Thursday, July 2, 2015

La Petite Chambre de la Reine

Miniature of Marie-Antoinette en gaulle

The Swelle Life continues the tour of Marie-Antoinette's "country house" Petit Trianon with photos of the Queen's bedroom and the cabinet with the mechanical mirrors, put in by Madame du Barry. According to Pierre de Nolhac in his biography of Marie-Antoinette:
The rooms that come after, boudoir, bed-chamber and dressing-room, are less important, the ceiling becomes abruptly lower; we feel that we have reached the homely corner of the house. In the time of Louis XV. the bed-chamber was the King's cabinet, and the little boudoir which precedes it included the staircase leading to the entresol, where the library was situated. Marie Antoinette...abolished this communication, and the room that replaced it was called the 'Cabinet of moving mirrors.' It contained a mechanical contrivance by which mirrors were slid up from the floor, and concealed the windows. The apparatus was destroyed and the fragments were sold during the Revolution; but the white marble mantel-piece has been preserved, and also the panels which were carved for the Queen. These, with the panels of the Versailles cabinets, are the most perfect remaining from her reign.

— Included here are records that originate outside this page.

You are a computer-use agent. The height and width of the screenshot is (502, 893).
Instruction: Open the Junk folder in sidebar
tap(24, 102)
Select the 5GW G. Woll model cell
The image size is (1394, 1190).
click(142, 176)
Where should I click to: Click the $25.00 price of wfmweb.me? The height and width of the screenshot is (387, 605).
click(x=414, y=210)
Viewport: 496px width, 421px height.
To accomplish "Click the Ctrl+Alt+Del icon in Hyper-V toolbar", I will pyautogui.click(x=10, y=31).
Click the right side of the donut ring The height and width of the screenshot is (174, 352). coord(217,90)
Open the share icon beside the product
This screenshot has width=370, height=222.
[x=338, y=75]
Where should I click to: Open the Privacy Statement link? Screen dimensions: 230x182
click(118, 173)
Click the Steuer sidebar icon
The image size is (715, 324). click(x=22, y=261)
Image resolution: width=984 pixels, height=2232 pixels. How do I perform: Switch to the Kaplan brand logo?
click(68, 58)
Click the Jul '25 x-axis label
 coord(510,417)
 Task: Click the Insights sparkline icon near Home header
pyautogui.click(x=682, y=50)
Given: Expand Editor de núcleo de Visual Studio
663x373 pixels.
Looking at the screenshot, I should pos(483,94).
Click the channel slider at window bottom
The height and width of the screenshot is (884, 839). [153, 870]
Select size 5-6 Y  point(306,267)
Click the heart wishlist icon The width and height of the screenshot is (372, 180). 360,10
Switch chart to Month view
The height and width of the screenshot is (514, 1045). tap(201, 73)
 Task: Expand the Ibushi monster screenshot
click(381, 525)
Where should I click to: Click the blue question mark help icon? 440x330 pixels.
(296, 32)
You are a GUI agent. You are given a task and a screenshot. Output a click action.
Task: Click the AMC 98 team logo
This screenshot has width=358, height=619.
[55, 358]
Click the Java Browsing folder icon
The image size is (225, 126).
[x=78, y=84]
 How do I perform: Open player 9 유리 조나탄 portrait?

The price of them is known; they cost fifteen hundred livres. The narrowest are encircled by rose blooms on their branches; on the others, the shield, bearing fleurs-de-lys, supported by ribbons, appears among lightly - smoking cressets, doves, wreaths and quivers: above these pretty emblems is a lyre, and here and there the Queen's gilded cipher shines in the midst of the roses, between two torches, symbolical of the flame of love. Flowers, as we see, play a large part, suggested by its gardens, in the decoration of Little Trianon. One flower above all has supreme charm for the artist, and on leaving this boudoir, which might be called the rose cabinet, we shall find it, mingled with jasmine and narcissus, in the adjoining room.
On entering the Queen's bed-chamber, a closed sanctuary, securely her own, we must beware of believing, as we would dearly like to believe, that everything in it has been respectfully preserved in its former condition.... The bed is of the Louis Seize style; that is all we can say for it; but the flowers on the quilt were undoubtedly embroidered for one of the Queen's beds, for her cipher and the King's form part of the design. That the hangings in her time were muslin, embroidered in coloured silks, we know from one of the Queen's pages.... Marie Antoinette was fond of nick-nacks, the trifles of art. In the salon there are two vases of petrified wood, mounted in bronze, the design being hop-leaves, with the inscription: 'Jos. Worth fecit Viennae, 1780.' This work by a Viennese artist probably figured in the bed-chamber, where the Queen had collected all the memorials of her country, out of the reach of malevolent curiosity. The time-piece recalls the arms of Austria: two eagles support the dial, surrounded by roses and foliage; beneath the heraldic birds, the emblems of Florian's shepherds are grouped on the pedestal; at the sides are carnations in vases; never has bronze been carved with greater grace, or finer feeling for nature; all the art of Trianon seems to be summed up in this work.
  More photos HERE.



SF said...


Janny said...

Très beau, very beautiful!

Regards Janny

lara77 said...

Such incredible beauty and detail! I can see why the Queen loved this escape from the Royal Palace. There was privacy and intimacy that Versailles lacked, especially with the throngs of courtiers. I must give credit to the French for such admirable restoration. Thank you for the photos!